====== SUPPLIED MATERIAL ======

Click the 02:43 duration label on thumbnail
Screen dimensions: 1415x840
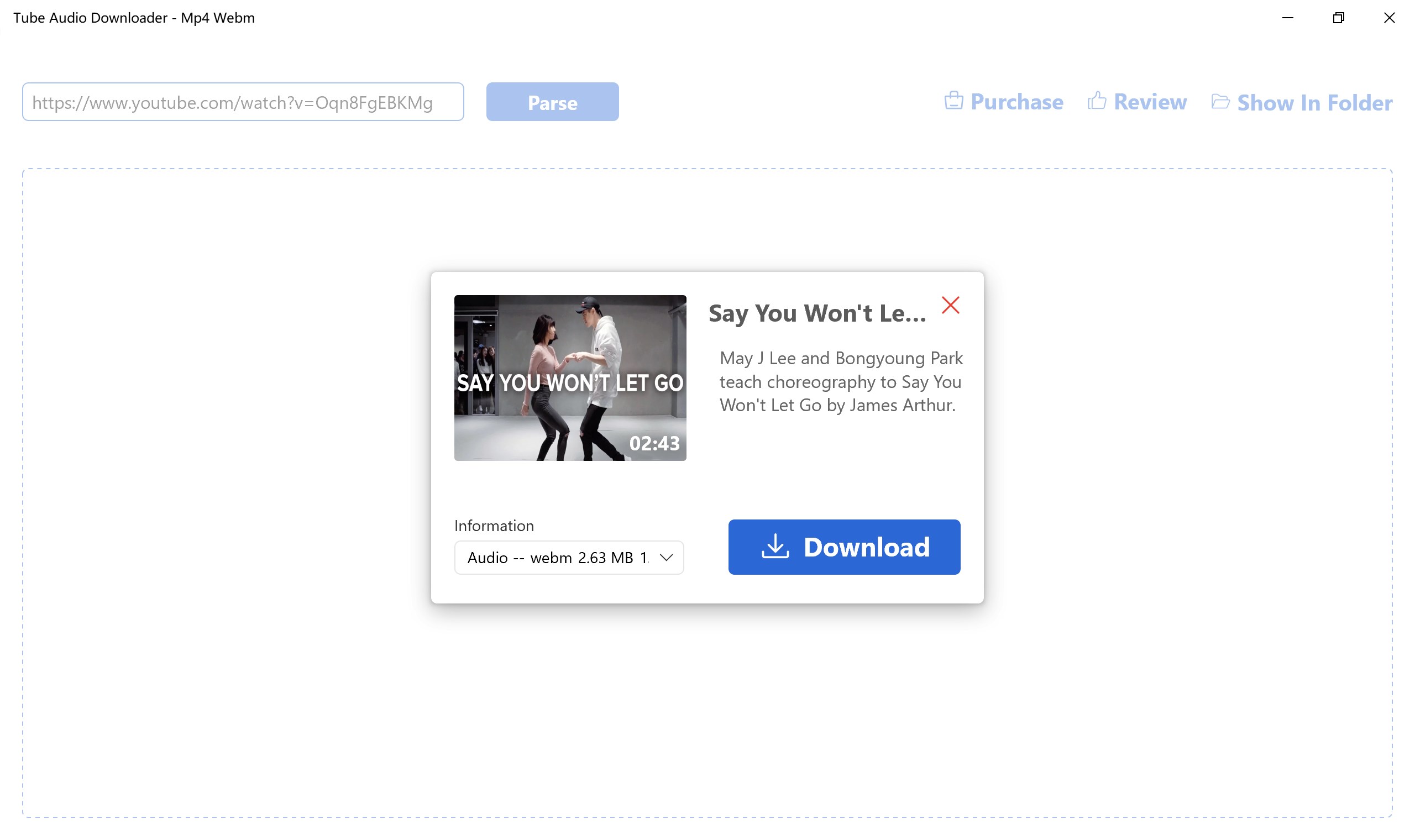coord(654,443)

======
====== SUPPLIED MATERIAL ======

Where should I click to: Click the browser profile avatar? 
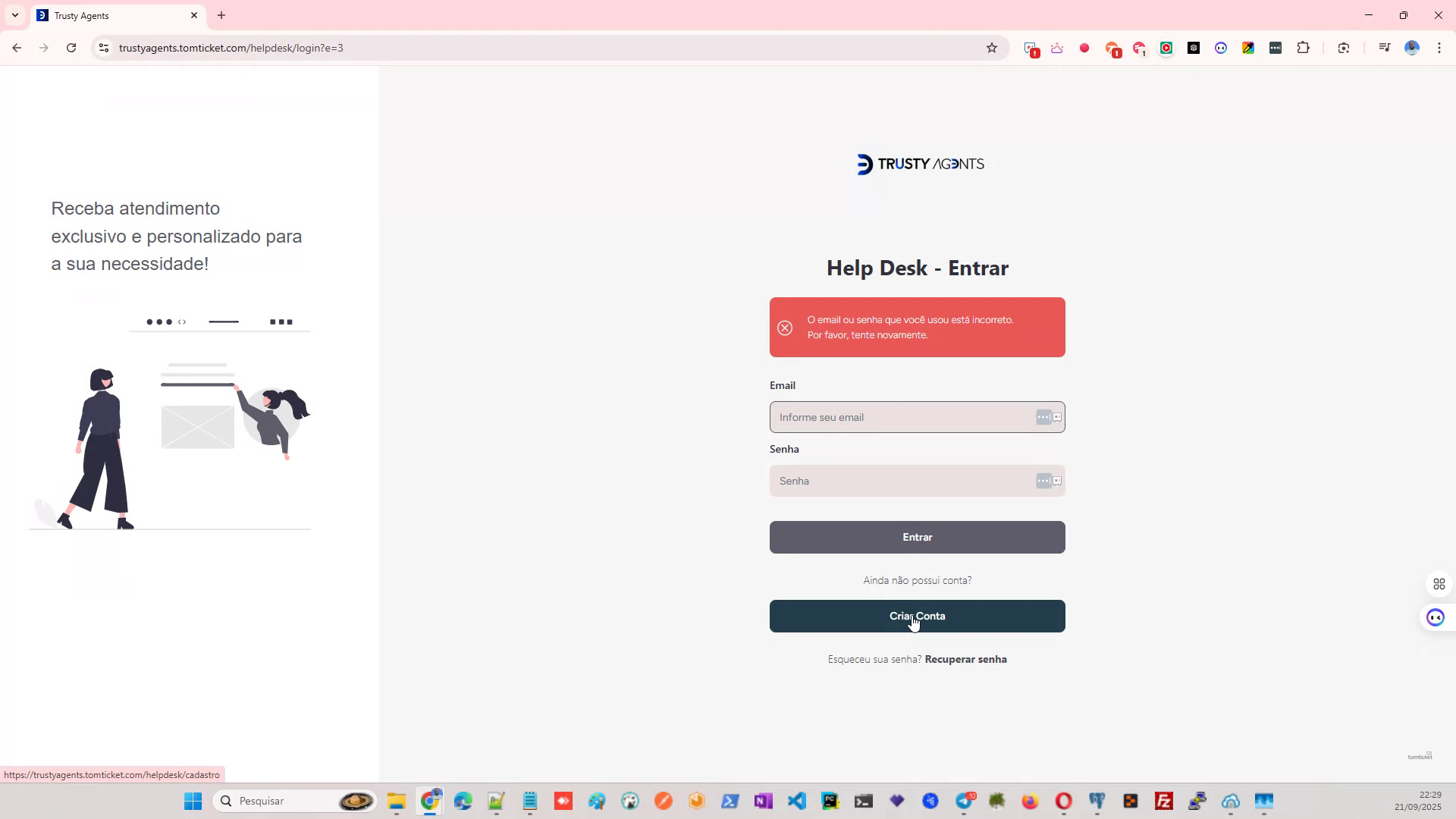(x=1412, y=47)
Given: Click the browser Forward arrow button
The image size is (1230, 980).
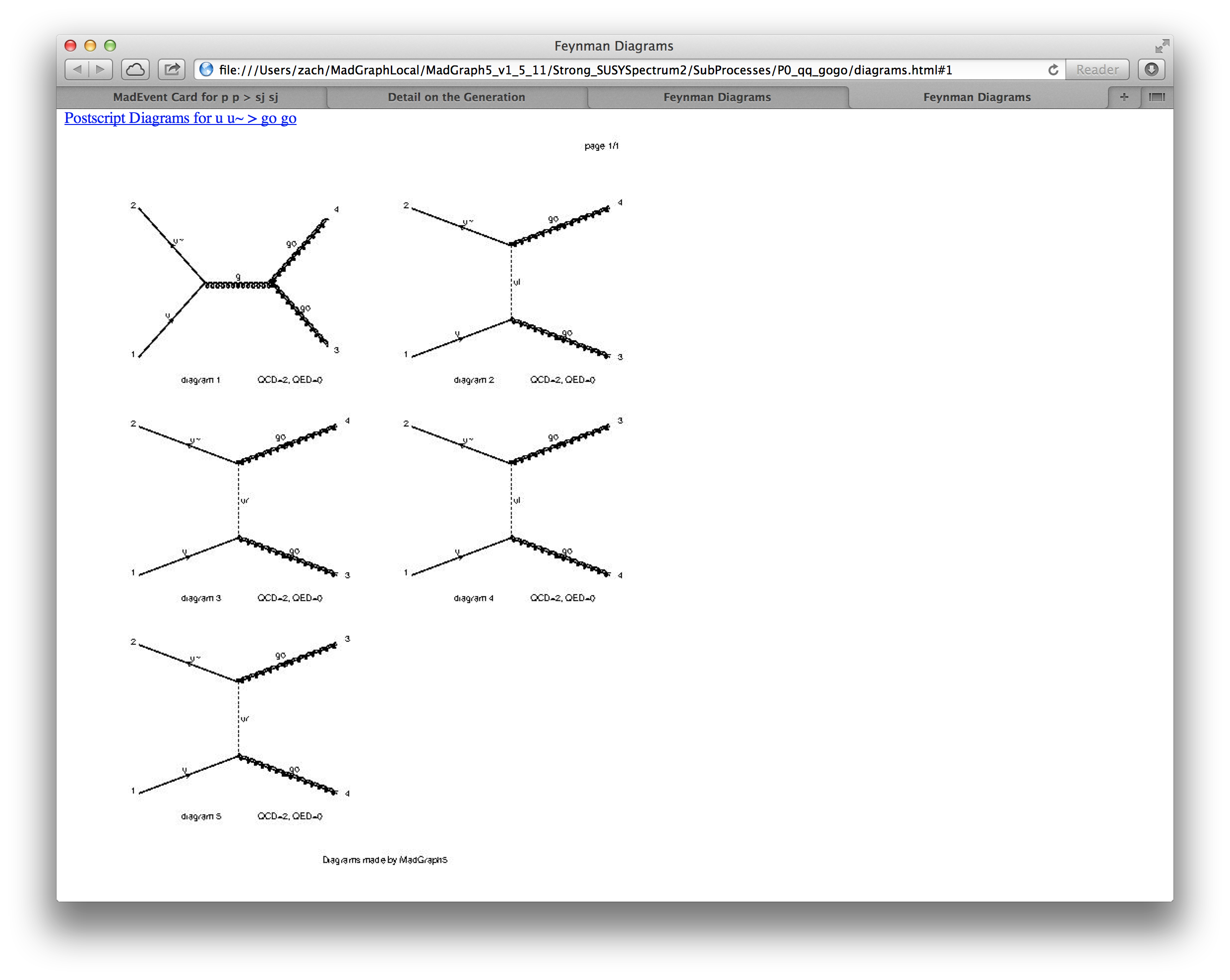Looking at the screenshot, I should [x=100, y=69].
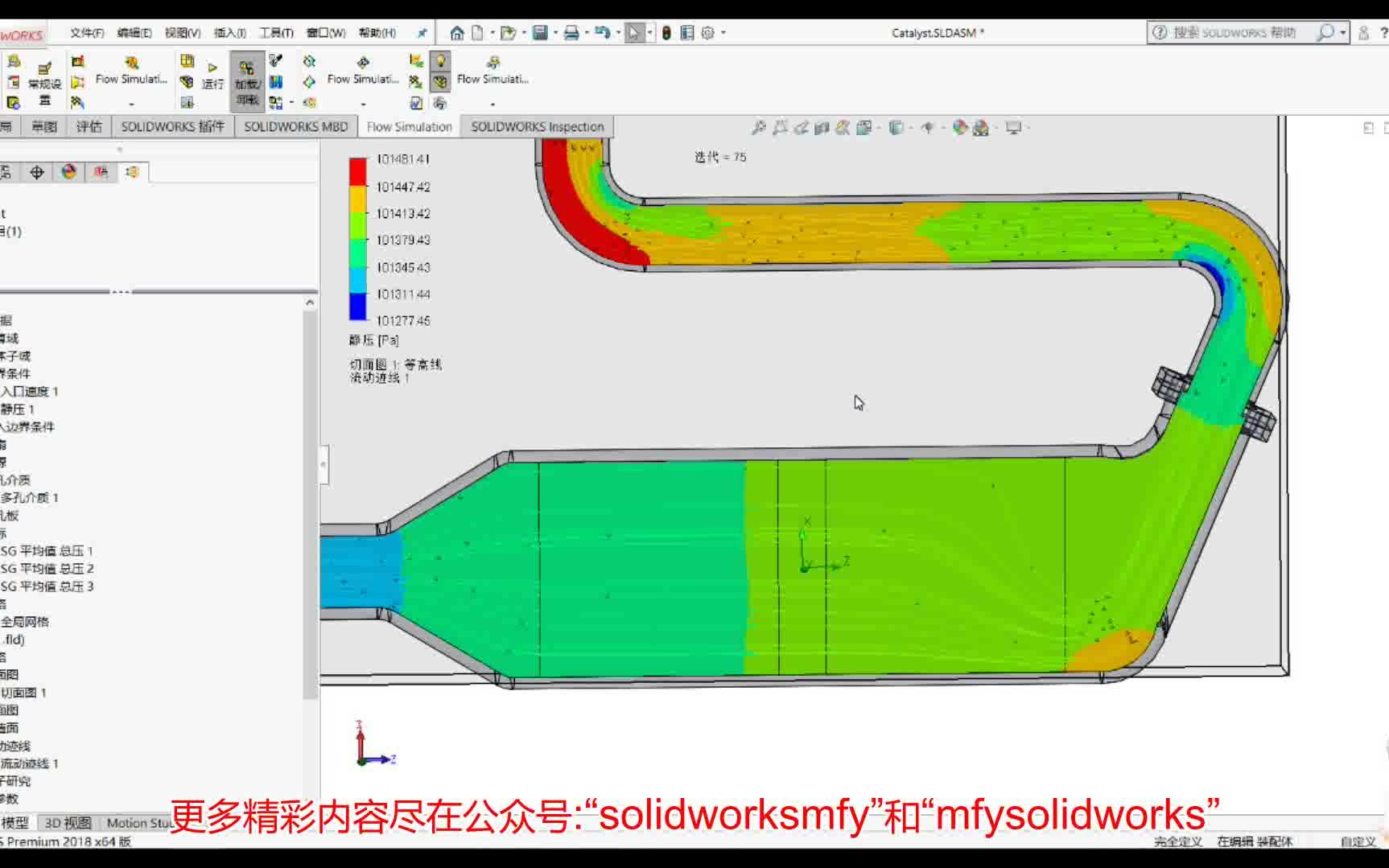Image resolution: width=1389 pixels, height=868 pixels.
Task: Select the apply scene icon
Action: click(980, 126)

======

**EXERCISE**. Print exactly, with no pictures, the lines above from the one that holds "Where should I" through the one that holds "Given: Click the browser Forward arrow button", both of them included.

**EXERCISE OUTPUT**.
Where should I click to: Click the browser profile avatar? 
(x=1412, y=47)
Given: Click the browser Forward arrow button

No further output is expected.